EXERCISE PROMPT: Output exactly the lines below, starting with the line that has "Given: Click the game mode dropdown arrow" and going on through the line that has "Given: Click the round", both included, and no other lines.

Records from a data collection
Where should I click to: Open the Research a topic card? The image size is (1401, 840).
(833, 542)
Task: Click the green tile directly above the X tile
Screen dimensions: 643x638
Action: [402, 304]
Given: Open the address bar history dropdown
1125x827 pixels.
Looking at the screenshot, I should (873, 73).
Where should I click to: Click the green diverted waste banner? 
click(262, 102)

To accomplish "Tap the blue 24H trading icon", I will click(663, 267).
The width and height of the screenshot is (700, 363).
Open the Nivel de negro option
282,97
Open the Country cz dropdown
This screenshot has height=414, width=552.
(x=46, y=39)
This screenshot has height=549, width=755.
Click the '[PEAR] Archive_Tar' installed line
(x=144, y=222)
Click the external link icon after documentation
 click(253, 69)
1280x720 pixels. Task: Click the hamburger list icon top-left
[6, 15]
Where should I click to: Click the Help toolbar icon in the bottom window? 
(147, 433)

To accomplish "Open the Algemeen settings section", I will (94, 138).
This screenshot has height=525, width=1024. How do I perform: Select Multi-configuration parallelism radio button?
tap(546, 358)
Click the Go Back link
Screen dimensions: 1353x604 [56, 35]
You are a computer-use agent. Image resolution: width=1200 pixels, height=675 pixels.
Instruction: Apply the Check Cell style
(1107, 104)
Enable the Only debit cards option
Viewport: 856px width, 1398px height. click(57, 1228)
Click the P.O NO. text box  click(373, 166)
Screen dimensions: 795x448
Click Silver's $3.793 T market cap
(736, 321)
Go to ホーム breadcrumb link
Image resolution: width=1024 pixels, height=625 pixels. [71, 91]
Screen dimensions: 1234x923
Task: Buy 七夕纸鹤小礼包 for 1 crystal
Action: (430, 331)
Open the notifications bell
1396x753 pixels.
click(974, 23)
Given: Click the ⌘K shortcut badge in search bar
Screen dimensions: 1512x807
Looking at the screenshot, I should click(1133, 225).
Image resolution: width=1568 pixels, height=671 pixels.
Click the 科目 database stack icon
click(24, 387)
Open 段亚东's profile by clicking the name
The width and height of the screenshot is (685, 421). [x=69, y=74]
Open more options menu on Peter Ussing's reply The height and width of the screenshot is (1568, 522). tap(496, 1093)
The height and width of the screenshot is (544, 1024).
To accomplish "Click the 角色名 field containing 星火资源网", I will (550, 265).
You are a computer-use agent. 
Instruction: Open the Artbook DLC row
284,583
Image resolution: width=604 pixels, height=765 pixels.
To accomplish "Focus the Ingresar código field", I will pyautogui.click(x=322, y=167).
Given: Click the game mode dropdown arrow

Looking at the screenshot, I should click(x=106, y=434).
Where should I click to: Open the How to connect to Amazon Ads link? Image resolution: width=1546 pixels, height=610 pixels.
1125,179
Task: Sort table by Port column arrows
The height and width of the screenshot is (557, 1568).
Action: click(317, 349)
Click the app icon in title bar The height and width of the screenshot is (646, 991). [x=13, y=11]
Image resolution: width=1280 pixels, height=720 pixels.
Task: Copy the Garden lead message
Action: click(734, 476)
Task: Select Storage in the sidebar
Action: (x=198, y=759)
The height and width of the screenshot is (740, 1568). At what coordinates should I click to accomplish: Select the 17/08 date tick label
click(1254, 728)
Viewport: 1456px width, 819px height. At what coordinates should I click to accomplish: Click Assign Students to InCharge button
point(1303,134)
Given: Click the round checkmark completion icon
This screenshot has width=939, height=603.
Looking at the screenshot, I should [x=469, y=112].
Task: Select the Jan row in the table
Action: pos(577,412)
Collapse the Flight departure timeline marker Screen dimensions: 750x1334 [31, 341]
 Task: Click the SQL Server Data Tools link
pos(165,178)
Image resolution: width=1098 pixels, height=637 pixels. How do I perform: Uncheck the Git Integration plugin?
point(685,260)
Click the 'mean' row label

SOLUTION TO THIS TASK:
Given: Click the game mode dropdown arrow

Looking at the screenshot, I should click(x=106, y=434).
Where should I click to: Open the How to connect to Amazon Ads link? Image resolution: width=1546 pixels, height=610 pixels.
1125,179
Task: Sort table by Port column arrows
The height and width of the screenshot is (557, 1568).
Action: click(317, 349)
Click the app icon in title bar The height and width of the screenshot is (646, 991). [x=13, y=11]
Image resolution: width=1280 pixels, height=720 pixels.
Task: Copy the Garden lead message
Action: click(734, 476)
Task: Select Storage in the sidebar
Action: (x=198, y=759)
The height and width of the screenshot is (740, 1568). At what coordinates should I click to accomplish: Select the 17/08 date tick label
click(1254, 728)
Viewport: 1456px width, 819px height. At what coordinates should I click to accomplish: Click Assign Students to InCharge button
point(1303,134)
Given: Click the round checkmark completion icon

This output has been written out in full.